Thursday, December 14, 2006

Best Kept Secrets of Peer Code Review, by Jason Cohen

Best Kept Secrets of Peer Code Review, by Jason Cohen

Code reviews are things that I believe are very important to a software development team. Not just because they can reduce defects before QA or the customer sees them, but because they help promote awareness of the codebase in general and provide critical mentoring opportunities to the team. The main message of this book is that the earlier you can find a bug the cheaper it is it fix, and code reviews are an underrated way of accomplishing this. While I agree this is true, I actually believe the mentoring aspects of reviews are actually more important—teach a man to fish and all that.

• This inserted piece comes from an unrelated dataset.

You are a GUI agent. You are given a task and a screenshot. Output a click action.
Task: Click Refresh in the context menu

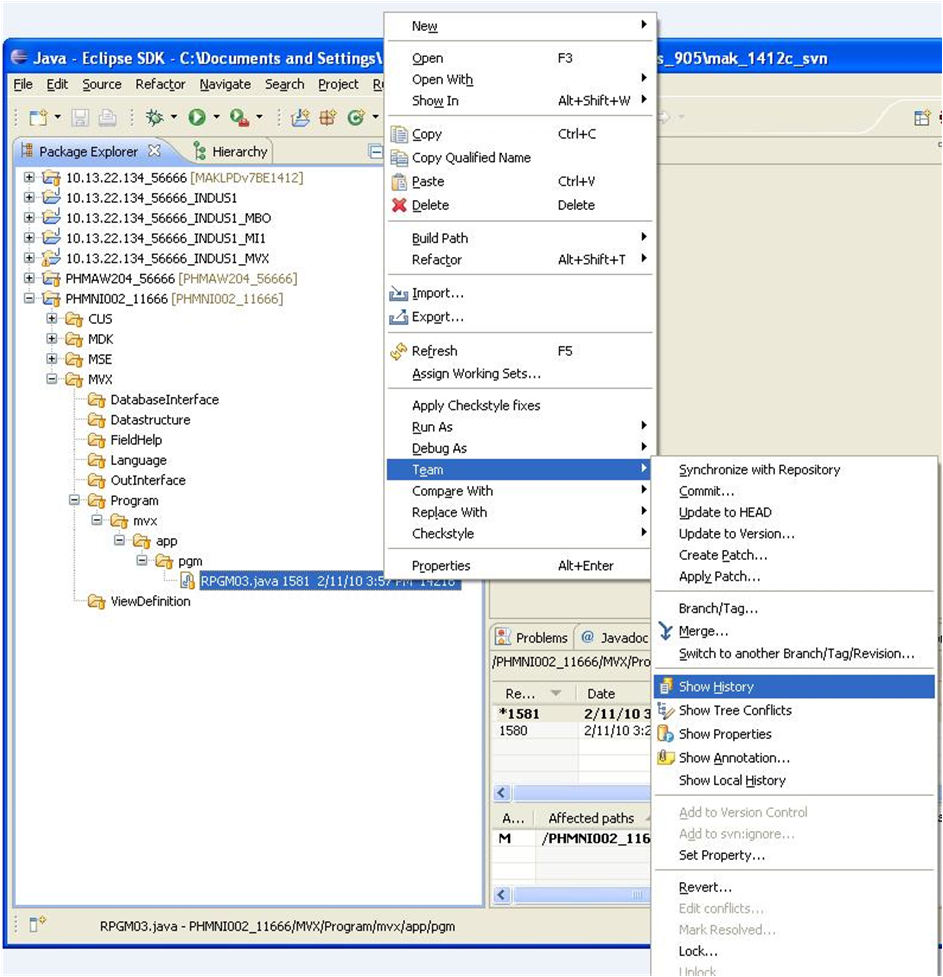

While loaded with interesting analysis, one detail rang a bit untrue to me. Cohen considers all items found in a review to be defects, but this is not always true in reality. For instance, asking that a comment be added doesn’t mean the code in question is unintelligible, but sometimes simply an explanation of why something was done (for instance, an API class is not marked final due to customer request). When mentoring, it is common to explain new techniques at review time as well; changing for(int i=0;i<longarray.length;++i) to for(long x: longarray) is not fixing or preventing a bug, but something that often happens as a result of a Java review. I believe this overly-broad interpretation inflates the numbers shown in the charts and tables a bit, but as it errs in favor of code reviews I find it easily excusable.

The author is the founder of Smart Bear Software, a company that not surprisingly has a product (Code Collaborator) that aims to ease the burden of doing code reviews. This certainly explains the focus on reducing the overall cost of bugs at the expense of mentoring—it is aimed at the people that control budgets, not the developers writing code. The self-published nature is also evident with something I expect an editor would have caught: the charts presented in landscape mode are turned on the wrong axis! He does reference Tufte, though, so I’ll assume there is some reason we have to spin the book counter-clockwise instead of clockwise. :)

All in all, this is a pretty interesting book. A lot of analysis and case studies went into it and a clear, convincing case in favor of code reviews is made. It skimps a bit on the mentoring aspects, but as those are probably much harder to quantify it is understandable. If you want to see a detailed look at why code reviews are good for a company, this should be your first stop.

First Sentence:
It was only supposed to take an hour.

Saturday, December 09, 2006

The Protector’s War, by S. M. Stirling

The Protector’s War, by S. M. Stirling

The middle entry of a trilogy is often the weakest. The first book was enjoyable, but the third (which I haven’t yet read) would have to be pretty awful to not make this idiom true. Only two things of any import happen here, which is unfortunate for a novel pushing 600 pages. Much of the book is told in flashback, with the main characters in a bar telling each other what recently happened. The framing device isn’t awful, but as it wasn’t used at all in the first book and only in the middle of this one it sticks painfully out. Even the title, The Protector’s War, was odd, as the war is only foreshadowed and will clearly be the focus of the next novel, A Meeting at Corvallis.

The most jarring thing, though, was that instead of the Oregon setting of the first book, this one opens in a Britain that has survived the Change that destroyed all modern technology fairly well, but it seems the now-King Charles is married to a Icelander with little-to-no explanation as to how or why. I suspected I missed a book somewhere as the events that are hinted at seem fairly well thought out, but some research on the net shows this isn’t so. I did find an appendix from an upcoming series set in this same world that tells not only the back story but ranges into the future as well. At least an abridged version of this tale would have been welcome—especially as it looks to be more interesting than the rambling story that was told here!

First Sentence:
I’ve been here before, John Hordle suddenly realized, his thumb moving over the leather that covered the grip of his bow.